Aim of the task
Needed from the data below: every line from the one with "info.gouv.fr (1378, 1369)" up to and including the one with "Content Partners (1419, 1476)", repeated exactly and with nothing else.

Given records

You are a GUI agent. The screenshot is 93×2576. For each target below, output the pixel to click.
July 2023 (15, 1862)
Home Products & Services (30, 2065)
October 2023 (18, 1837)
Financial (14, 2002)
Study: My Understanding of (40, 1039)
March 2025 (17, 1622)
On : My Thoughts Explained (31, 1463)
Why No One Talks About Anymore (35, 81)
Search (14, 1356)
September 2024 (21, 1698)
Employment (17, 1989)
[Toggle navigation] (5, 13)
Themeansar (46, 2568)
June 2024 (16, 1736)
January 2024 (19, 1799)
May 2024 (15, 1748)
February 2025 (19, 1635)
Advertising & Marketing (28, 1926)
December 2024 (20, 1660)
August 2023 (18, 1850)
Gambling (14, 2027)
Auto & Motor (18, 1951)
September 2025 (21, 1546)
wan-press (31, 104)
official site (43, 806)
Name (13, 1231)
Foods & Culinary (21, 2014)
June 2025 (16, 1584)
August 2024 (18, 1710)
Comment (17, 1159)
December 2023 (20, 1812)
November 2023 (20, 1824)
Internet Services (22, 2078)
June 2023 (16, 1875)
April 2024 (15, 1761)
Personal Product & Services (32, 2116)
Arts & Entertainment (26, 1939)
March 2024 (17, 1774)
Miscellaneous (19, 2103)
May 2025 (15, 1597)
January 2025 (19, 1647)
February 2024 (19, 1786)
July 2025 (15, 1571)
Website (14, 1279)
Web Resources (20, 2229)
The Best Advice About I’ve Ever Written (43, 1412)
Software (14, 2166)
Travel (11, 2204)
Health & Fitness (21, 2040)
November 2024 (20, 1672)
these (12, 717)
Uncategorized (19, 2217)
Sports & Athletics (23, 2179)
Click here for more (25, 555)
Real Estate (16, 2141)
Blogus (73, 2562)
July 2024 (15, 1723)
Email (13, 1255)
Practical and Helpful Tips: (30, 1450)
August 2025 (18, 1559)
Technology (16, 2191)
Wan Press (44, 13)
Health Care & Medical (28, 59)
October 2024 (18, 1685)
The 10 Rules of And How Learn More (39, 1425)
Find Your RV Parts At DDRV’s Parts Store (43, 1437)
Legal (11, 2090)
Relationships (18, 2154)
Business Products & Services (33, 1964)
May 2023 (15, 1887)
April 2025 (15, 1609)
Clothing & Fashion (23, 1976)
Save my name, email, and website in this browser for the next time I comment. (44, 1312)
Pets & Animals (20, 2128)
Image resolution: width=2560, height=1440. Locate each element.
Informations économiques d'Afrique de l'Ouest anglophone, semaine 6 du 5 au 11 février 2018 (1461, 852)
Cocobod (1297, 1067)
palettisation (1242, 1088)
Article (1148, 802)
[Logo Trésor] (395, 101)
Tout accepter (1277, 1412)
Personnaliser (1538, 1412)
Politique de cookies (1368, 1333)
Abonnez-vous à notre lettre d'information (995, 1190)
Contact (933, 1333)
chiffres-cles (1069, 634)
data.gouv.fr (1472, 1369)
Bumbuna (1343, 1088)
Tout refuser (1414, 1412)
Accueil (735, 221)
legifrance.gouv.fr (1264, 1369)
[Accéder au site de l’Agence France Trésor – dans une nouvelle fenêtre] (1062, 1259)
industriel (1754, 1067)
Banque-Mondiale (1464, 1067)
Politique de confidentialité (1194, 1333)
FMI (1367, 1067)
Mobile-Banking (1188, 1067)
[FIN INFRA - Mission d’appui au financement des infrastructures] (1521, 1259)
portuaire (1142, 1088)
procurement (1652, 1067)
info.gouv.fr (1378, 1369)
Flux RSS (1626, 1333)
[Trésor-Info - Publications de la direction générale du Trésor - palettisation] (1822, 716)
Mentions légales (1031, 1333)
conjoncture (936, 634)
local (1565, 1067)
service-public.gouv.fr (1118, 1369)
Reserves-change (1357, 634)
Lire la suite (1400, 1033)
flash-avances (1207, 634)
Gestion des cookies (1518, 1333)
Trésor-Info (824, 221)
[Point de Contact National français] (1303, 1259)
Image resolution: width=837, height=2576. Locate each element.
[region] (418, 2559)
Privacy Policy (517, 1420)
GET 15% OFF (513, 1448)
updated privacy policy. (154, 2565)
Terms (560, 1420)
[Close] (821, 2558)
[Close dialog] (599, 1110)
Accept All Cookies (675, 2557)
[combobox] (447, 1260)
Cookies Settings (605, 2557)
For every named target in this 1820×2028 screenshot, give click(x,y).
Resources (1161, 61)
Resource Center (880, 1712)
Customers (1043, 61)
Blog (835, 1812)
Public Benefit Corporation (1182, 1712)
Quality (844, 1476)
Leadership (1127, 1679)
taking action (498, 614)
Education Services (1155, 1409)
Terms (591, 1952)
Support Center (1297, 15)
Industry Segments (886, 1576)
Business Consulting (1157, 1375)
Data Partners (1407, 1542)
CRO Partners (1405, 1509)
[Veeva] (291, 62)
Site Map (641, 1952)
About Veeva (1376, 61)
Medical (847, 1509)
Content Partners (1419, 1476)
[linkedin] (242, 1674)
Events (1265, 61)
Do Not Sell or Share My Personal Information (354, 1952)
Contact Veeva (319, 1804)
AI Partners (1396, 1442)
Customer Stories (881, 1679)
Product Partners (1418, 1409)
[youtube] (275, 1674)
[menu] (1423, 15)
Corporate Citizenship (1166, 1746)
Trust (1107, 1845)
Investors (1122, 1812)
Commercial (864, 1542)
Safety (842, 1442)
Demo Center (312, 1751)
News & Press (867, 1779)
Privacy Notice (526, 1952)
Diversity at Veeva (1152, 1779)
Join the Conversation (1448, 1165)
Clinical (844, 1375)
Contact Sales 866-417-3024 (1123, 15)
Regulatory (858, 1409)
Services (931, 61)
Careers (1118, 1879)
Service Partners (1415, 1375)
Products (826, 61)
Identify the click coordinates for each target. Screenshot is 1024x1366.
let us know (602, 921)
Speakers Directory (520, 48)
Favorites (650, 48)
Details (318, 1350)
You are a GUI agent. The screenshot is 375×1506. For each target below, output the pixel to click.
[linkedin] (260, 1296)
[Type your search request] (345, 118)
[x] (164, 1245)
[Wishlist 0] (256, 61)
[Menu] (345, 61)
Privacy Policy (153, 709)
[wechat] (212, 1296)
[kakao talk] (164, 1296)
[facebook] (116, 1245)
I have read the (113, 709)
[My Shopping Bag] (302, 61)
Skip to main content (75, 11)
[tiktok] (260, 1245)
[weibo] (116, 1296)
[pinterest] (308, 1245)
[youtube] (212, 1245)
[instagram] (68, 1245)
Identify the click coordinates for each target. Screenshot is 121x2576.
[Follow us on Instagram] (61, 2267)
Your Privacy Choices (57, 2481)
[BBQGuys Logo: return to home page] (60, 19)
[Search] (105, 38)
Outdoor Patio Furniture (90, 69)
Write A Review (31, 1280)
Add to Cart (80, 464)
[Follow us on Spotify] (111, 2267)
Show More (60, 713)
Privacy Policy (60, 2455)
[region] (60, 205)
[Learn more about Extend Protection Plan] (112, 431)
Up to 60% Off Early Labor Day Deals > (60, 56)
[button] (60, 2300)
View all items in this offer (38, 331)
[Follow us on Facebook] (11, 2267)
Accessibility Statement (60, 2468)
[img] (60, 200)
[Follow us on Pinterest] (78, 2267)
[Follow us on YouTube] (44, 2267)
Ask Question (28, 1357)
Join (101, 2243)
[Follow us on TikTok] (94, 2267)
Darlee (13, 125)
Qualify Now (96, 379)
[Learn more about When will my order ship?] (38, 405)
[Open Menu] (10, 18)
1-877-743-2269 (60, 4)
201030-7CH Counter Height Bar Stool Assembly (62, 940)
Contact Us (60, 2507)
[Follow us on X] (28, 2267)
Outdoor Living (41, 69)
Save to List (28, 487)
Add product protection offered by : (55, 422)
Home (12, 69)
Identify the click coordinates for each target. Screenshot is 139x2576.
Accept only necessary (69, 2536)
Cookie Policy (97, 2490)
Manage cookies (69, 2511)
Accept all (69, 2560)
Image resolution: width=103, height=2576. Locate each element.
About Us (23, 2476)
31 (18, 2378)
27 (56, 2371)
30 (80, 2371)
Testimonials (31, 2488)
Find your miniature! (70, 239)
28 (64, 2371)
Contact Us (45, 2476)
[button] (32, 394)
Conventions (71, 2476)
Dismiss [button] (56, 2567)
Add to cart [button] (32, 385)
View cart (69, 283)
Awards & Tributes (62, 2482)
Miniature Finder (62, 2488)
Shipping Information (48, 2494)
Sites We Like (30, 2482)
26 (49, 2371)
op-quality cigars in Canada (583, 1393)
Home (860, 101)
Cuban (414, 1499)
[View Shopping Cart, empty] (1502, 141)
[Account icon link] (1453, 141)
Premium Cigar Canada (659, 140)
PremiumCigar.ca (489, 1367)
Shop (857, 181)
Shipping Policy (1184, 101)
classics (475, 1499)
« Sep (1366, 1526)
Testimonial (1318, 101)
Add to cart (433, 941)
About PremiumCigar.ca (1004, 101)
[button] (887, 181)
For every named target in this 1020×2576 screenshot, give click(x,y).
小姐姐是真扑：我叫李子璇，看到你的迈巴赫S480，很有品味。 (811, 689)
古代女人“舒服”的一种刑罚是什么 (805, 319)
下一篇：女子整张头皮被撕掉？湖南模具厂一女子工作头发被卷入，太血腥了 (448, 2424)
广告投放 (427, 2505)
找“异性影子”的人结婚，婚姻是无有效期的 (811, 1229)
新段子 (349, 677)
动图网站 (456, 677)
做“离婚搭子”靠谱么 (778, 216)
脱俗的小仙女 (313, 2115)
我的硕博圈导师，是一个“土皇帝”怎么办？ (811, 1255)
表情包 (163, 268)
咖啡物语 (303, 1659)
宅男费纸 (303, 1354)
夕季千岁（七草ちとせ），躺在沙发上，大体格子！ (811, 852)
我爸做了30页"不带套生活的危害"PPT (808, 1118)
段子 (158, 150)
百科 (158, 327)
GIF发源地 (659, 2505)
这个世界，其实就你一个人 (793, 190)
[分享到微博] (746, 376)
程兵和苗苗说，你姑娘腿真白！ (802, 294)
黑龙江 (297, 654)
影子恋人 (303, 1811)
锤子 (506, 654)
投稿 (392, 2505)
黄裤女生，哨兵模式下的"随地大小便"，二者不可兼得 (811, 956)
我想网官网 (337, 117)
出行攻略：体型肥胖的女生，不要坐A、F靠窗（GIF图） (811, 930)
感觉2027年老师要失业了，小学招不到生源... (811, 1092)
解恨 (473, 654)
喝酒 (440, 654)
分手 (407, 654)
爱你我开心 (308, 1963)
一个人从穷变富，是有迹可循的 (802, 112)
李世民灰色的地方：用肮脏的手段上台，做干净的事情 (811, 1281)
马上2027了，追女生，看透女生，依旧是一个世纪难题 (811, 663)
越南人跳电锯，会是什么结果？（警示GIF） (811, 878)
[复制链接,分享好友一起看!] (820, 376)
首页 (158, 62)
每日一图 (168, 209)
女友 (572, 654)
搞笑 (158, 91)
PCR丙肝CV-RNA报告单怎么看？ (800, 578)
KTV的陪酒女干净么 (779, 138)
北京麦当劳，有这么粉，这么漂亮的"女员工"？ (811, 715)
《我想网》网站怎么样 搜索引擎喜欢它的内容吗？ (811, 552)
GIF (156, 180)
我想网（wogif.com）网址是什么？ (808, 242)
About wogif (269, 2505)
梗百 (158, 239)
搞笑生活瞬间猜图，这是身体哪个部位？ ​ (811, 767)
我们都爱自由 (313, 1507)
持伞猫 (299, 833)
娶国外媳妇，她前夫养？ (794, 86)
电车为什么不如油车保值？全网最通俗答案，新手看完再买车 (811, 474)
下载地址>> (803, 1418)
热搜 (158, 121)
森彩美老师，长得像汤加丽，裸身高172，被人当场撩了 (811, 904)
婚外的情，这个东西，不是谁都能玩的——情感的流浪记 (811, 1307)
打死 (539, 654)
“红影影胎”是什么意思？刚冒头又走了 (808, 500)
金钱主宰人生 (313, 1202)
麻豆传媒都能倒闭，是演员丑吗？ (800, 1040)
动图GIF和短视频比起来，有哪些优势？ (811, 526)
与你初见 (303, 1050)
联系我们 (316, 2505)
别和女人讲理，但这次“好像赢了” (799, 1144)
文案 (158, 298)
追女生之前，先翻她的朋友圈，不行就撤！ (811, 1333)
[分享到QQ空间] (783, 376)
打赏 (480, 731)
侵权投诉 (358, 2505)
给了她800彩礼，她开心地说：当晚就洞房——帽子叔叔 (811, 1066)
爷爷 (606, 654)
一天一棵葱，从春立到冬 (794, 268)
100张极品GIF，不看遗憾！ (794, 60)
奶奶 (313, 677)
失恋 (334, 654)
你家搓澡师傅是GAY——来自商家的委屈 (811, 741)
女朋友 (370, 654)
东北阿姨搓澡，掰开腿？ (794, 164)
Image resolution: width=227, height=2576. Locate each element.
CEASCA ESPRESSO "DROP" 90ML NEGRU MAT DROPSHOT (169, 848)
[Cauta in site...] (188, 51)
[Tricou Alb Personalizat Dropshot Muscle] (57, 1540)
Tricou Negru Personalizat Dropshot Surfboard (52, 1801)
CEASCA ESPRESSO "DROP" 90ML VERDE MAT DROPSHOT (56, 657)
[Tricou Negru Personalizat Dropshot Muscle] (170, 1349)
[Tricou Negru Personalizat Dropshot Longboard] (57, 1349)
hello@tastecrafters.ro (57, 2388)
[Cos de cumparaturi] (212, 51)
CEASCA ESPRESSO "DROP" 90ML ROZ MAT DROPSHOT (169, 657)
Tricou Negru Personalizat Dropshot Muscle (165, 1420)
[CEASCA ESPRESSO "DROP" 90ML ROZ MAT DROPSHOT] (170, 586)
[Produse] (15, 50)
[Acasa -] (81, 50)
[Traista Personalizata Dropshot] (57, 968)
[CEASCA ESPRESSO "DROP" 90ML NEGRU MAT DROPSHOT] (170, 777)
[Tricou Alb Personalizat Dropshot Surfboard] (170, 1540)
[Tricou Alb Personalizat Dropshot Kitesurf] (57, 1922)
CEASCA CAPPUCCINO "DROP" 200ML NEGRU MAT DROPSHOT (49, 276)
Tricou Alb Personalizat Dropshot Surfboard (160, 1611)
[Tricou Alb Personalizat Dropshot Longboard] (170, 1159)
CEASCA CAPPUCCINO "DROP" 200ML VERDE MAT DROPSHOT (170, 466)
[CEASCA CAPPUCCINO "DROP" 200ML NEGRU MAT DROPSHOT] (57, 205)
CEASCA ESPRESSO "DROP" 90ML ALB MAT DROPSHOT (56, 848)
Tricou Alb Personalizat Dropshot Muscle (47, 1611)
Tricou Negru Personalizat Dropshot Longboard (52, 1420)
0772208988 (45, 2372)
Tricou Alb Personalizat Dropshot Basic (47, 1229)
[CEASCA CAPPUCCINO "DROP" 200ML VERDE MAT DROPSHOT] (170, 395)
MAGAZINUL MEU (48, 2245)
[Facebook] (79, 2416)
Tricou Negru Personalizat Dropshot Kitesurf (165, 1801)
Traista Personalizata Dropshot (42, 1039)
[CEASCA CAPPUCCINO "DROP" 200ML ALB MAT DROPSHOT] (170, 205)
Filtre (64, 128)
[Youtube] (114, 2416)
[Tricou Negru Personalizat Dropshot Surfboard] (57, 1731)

Task result
info.gouv.fr (1378, 1369)
Flux RSS (1626, 1333)
[Trésor-Info - Publications de la direction générale du Trésor - palettisation] (1822, 716)
Mentions légales (1031, 1333)
conjoncture (936, 634)
local (1565, 1067)
service-public.gouv.fr (1118, 1369)
Reserves-change (1357, 634)
Lire la suite (1400, 1033)
flash-avances (1207, 634)
Gestion des cookies (1518, 1333)
Trésor-Info (824, 221)
[Point de Contact National français] (1303, 1259)
Image resolution: width=837, height=2576. Locate each element.
[region] (418, 2559)
Privacy Policy (517, 1420)
GET 15% OFF (513, 1448)
updated privacy policy. (154, 2565)
Terms (560, 1420)
[Close] (821, 2558)
[Close dialog] (599, 1110)
Accept All Cookies (675, 2557)
[combobox] (447, 1260)
Cookies Settings (605, 2557)
For every named target in this 1820×2028 screenshot, give click(x,y).
Resources (1161, 61)
Resource Center (880, 1712)
Customers (1043, 61)
Blog (835, 1812)
Public Benefit Corporation (1182, 1712)
Quality (844, 1476)
Leadership (1127, 1679)
taking action (498, 614)
Education Services (1155, 1409)
Terms (591, 1952)
Support Center (1297, 15)
Industry Segments (886, 1576)
Business Consulting (1157, 1375)
Data Partners (1407, 1542)
CRO Partners (1405, 1509)
[Veeva] (291, 62)
Site Map (641, 1952)
About Veeva (1376, 61)
Medical (847, 1509)
Content Partners (1419, 1476)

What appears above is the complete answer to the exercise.